- _What you have to do_
Print the line containing "Start the restore with Restore button" and each line after it through the end of the material below, exactly as it appears, but skip the pictures.

- _Records for the task_
————————

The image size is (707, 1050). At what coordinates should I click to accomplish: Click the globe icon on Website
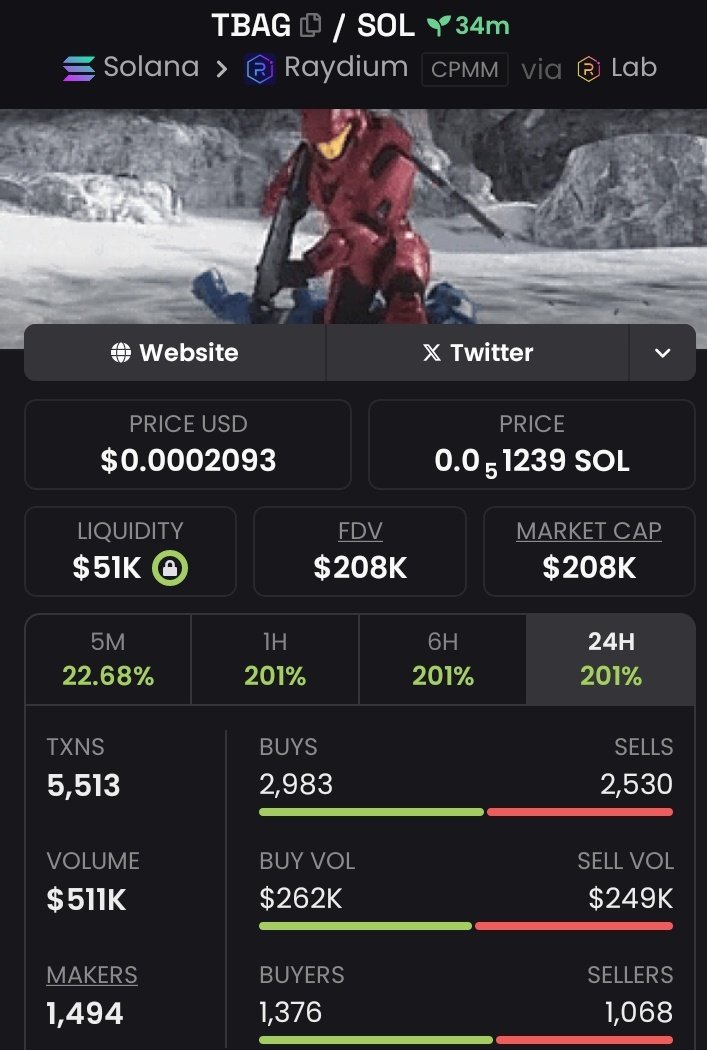tap(121, 352)
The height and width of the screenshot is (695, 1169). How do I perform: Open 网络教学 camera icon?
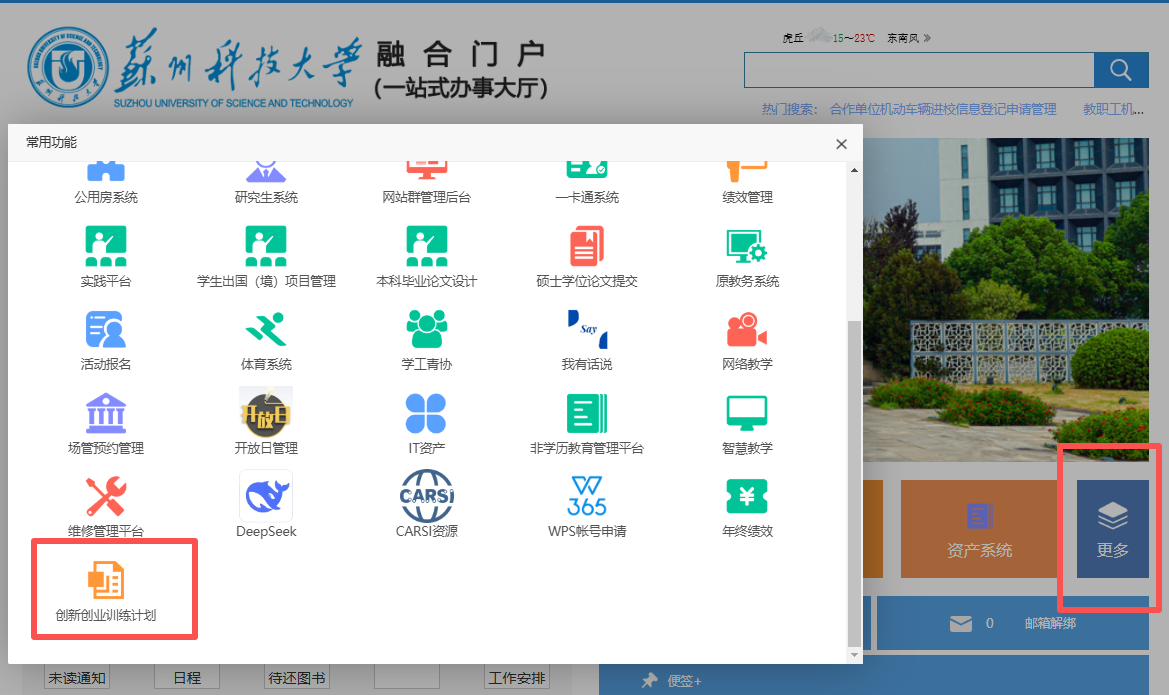[x=747, y=329]
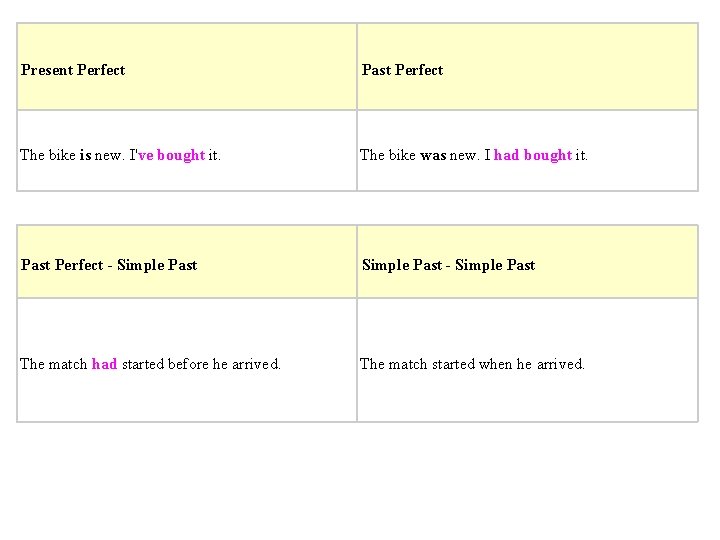720x540 pixels.
Task: Click the word "when" in the match sentence
Action: coord(495,364)
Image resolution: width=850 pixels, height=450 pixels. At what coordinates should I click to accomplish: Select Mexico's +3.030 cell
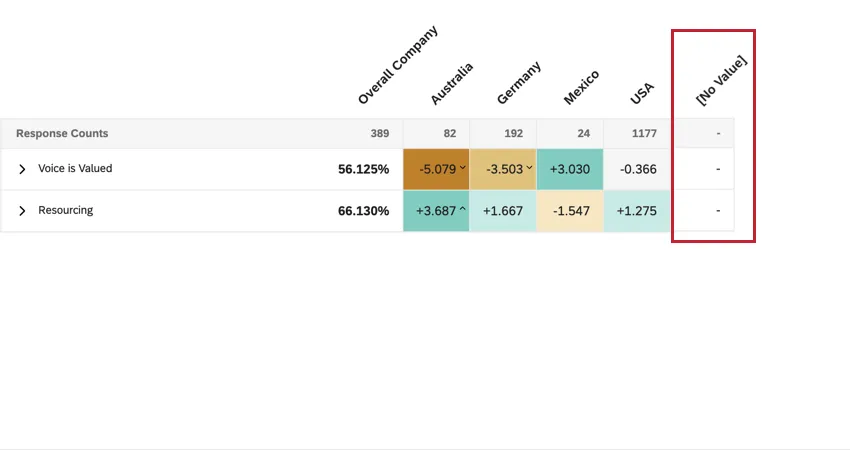(570, 169)
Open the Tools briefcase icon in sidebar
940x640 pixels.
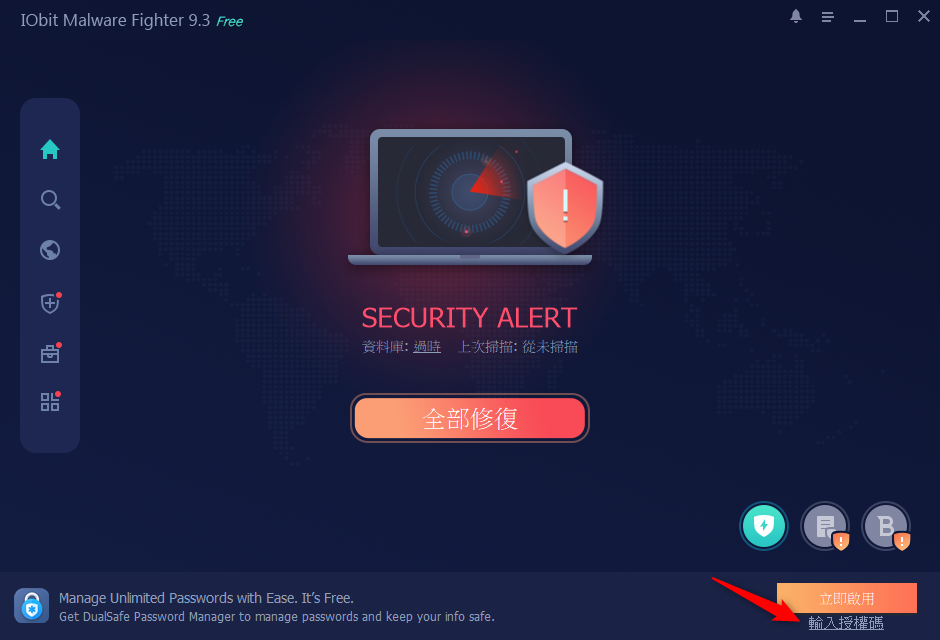[x=50, y=353]
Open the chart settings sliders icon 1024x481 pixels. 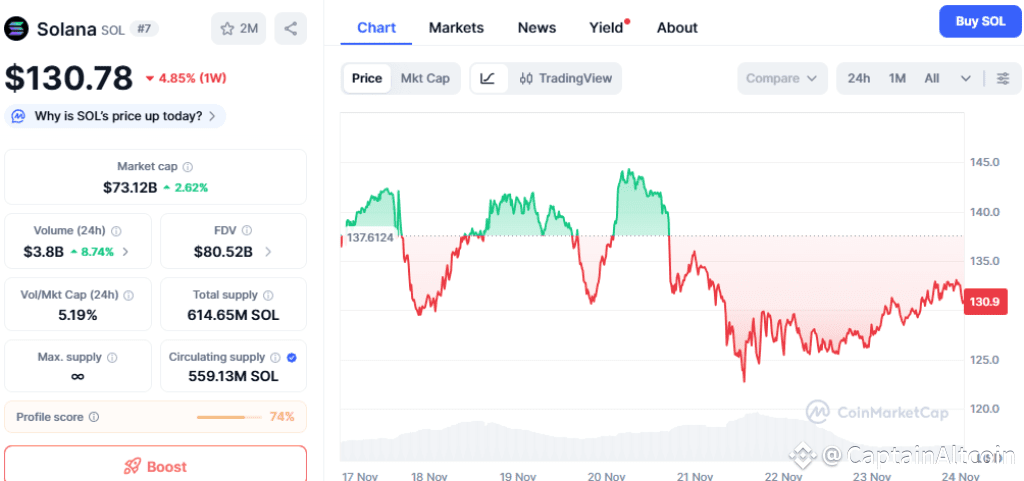pyautogui.click(x=1003, y=78)
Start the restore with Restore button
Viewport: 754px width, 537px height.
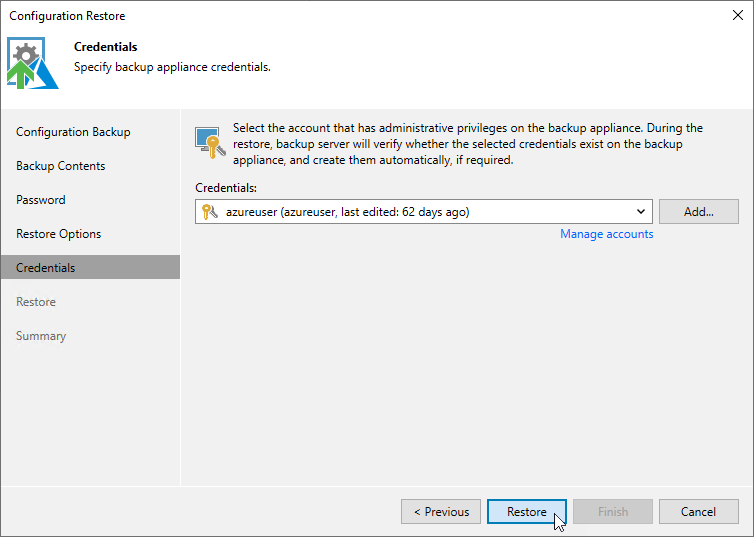(x=527, y=512)
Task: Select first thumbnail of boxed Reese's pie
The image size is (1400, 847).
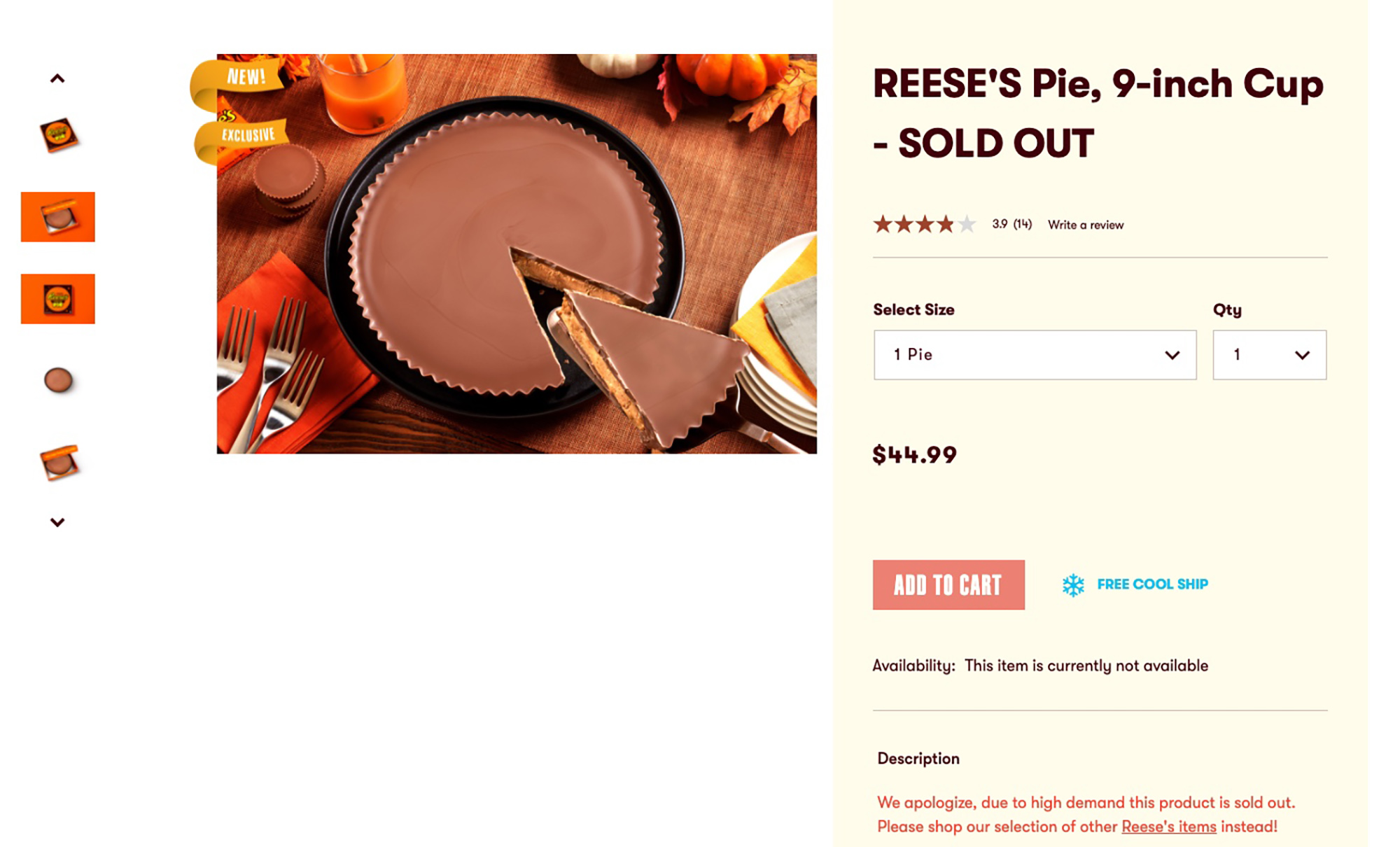Action: click(58, 135)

————————

- _Exercise solution_
Start the restore with Restore button
Viewport: 754px width, 537px height.
(x=527, y=512)
Task: Select first thumbnail of boxed Reese's pie
The image size is (1400, 847).
Action: click(58, 135)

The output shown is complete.